Fourth way: The Argument from Degree
Summary
We see things in the world that vary in degrees of goodness, truth, nobility, etc. For example, well-drawn circles are better than poorly drawn ones, healthy animals are better than sick animals. Moreover, some substances are better than others, since living things are better than non-living things, and animals are better than plants, in testimony of which no one would choose to lose their senses for the sake of having the longevity of a tree. But judging something as being "more" or "less" implies some standard against which it is being judged. For example, in a room full of people of varying heights, at least one must be tallest. Therefore, there is something which is best and most true, and most a being, etc. Aquinas then adds the premise: what is most in a genus is the cause of all else in that genus. From this he deduces that there exists some most-good being which causes goodness in all else, and this everyone understands to be God.Explanation
The argument is rooted in Aristotle and Plato but its developed form is found in Anselm of Canterbury's Monologion. Although the argument has Platonic influences, Aquinas was not a Platonist and did not believe in the Theory of Forms. Rather, he is arguing that things that only have partial or flawed existence indicate that they are not their own sources of existence, and so must rely on something else as the source of their existence. The argument makes use of the theory of transcendentals: properties of existence.
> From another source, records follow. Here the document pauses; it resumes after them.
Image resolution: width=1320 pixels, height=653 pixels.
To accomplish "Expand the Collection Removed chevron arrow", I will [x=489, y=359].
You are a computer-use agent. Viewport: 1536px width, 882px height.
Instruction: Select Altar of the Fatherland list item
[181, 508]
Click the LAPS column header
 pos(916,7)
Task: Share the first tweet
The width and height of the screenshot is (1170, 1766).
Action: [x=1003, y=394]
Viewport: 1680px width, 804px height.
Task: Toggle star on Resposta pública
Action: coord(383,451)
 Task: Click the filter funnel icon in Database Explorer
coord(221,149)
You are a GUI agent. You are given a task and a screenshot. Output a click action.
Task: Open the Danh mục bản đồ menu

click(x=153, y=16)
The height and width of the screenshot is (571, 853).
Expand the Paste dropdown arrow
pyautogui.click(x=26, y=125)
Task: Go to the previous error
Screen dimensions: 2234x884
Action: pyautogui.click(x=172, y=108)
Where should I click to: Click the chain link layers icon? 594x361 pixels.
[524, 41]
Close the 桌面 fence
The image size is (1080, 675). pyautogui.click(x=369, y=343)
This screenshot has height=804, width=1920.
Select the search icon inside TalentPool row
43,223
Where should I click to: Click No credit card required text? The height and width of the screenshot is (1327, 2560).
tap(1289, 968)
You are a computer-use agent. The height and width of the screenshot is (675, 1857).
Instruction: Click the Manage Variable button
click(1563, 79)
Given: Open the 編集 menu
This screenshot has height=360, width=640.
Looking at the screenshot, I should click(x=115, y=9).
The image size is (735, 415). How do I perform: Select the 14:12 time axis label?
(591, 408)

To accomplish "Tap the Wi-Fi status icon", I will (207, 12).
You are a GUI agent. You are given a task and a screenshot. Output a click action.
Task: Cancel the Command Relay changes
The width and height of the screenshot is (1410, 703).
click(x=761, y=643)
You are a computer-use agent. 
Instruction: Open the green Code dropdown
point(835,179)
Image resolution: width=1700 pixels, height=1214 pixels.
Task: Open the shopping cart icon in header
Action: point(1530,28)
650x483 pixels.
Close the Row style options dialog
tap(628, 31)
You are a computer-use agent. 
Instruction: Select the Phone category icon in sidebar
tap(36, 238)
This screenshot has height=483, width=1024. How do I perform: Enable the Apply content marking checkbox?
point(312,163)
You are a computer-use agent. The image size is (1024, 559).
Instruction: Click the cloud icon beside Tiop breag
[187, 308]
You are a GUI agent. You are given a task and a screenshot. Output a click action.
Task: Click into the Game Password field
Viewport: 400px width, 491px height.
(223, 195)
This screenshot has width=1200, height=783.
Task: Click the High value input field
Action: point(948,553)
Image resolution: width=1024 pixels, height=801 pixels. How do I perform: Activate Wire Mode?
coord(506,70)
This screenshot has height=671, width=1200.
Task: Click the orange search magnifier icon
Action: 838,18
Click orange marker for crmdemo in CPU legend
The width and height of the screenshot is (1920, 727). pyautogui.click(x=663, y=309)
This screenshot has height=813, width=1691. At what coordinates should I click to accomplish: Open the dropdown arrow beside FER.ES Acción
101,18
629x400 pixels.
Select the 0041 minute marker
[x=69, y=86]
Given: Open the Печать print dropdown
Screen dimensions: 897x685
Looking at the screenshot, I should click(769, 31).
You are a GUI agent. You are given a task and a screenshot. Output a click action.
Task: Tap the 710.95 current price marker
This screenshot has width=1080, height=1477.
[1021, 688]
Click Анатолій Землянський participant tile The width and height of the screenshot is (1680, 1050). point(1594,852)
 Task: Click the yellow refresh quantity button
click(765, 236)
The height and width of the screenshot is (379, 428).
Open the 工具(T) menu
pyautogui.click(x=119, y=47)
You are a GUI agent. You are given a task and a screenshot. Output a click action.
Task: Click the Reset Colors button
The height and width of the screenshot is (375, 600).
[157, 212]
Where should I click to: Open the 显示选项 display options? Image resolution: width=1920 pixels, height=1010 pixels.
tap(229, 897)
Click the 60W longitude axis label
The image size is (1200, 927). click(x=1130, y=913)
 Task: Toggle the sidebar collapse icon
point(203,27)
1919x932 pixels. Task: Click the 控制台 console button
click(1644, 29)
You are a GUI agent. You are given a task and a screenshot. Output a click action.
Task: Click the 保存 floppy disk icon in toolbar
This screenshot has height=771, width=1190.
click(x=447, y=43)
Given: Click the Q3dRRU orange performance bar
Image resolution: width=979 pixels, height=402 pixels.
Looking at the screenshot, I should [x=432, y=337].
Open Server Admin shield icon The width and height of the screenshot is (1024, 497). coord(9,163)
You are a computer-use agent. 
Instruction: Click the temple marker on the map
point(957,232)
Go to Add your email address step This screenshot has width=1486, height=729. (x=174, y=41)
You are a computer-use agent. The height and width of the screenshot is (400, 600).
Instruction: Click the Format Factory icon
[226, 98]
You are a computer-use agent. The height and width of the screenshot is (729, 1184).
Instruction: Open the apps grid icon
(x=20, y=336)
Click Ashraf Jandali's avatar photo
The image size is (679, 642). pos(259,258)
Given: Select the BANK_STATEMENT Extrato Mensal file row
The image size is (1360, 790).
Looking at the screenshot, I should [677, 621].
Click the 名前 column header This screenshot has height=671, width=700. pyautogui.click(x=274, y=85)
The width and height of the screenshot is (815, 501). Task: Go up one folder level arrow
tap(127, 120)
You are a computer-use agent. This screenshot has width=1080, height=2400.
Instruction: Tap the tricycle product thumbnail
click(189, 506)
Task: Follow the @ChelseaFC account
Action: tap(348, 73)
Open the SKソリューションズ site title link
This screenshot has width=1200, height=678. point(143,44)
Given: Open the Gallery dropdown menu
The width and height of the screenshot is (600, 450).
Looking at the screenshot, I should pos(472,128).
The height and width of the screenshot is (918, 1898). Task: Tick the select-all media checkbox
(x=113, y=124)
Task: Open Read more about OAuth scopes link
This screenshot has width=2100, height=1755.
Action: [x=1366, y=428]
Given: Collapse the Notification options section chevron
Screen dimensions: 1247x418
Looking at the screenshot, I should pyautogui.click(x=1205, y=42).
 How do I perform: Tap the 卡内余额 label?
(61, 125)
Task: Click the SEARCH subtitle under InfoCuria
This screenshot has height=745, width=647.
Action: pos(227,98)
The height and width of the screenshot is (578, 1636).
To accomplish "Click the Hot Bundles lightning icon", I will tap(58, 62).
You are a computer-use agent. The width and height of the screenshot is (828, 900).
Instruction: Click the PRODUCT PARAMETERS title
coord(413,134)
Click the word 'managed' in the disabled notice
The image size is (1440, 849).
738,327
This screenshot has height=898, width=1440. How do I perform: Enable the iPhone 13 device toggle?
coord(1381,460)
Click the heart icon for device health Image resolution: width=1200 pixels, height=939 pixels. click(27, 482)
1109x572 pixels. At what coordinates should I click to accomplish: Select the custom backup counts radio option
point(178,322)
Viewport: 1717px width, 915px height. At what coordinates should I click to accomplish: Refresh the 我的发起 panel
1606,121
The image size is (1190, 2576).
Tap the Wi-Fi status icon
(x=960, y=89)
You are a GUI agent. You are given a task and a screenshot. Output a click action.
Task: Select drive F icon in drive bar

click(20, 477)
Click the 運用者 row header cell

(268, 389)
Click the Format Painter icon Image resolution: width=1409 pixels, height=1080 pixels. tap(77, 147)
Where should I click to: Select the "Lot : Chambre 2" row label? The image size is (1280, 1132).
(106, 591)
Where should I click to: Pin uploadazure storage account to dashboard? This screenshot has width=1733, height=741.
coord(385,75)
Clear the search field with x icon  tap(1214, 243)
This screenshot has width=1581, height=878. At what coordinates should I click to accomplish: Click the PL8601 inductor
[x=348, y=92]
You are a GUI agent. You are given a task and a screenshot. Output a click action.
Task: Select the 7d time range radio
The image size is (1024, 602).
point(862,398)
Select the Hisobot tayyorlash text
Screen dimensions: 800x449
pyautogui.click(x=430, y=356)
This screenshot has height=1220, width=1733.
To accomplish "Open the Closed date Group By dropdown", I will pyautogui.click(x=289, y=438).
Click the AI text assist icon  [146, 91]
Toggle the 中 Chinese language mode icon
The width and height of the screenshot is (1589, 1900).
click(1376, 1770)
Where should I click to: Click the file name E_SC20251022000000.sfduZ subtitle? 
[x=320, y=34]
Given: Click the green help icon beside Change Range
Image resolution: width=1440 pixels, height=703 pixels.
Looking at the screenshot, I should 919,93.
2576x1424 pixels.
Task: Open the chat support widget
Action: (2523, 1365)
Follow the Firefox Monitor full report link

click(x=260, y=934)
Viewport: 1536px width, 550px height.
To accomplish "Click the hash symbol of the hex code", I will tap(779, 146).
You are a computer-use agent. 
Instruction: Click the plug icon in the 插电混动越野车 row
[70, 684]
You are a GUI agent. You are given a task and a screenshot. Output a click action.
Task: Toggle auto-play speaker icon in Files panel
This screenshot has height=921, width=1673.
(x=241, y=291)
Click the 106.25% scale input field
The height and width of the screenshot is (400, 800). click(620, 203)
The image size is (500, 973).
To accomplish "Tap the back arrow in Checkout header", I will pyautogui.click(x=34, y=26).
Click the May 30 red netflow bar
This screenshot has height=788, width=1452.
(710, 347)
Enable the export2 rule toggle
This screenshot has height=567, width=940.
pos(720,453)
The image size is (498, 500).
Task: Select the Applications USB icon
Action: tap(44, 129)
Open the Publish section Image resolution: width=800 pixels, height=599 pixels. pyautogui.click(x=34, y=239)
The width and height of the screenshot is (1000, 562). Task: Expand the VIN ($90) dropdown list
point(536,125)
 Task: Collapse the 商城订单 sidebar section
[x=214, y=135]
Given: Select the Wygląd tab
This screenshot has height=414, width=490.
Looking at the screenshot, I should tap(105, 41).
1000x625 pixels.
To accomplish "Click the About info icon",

For example, "true" presents an aspect of existence, as any existent thing will be "true" insofar as it is true that it exists. Or "one," insofar as any existent thing will be "one thing."The premise which seems to cause the most difficulty among interpreters of the fourth way is that the greatest in a genus is the cause of all else in the genus. This premise does not seem to be universally true, and indeed, Aquinas himself thinks that this premise is not always true, but only under certain circumstances: namely, when 1) the lesser things in the genus need a cause, and 2) there is nothing outside the genus which can be the cause. When these two conditions are met, the premise that the greatest in the genus is the cause of all else in that genus holds, since nothing gives what it does not have. Since Aquinas is dealing specifically with transcendentals like being and goodness, and since there is nothing outside the transcendentals, it follows that there is nothing outside the genus which could be a cause. Moreover, if something has less than the maximum being or goodness or truth, then it must not have being or goodness or truth in itself. For example, how could what has circularity itself be less than fully circular? Therefore, whatever has less than the maximum being or goodness or truth must need a cause of their being and goodness and truth.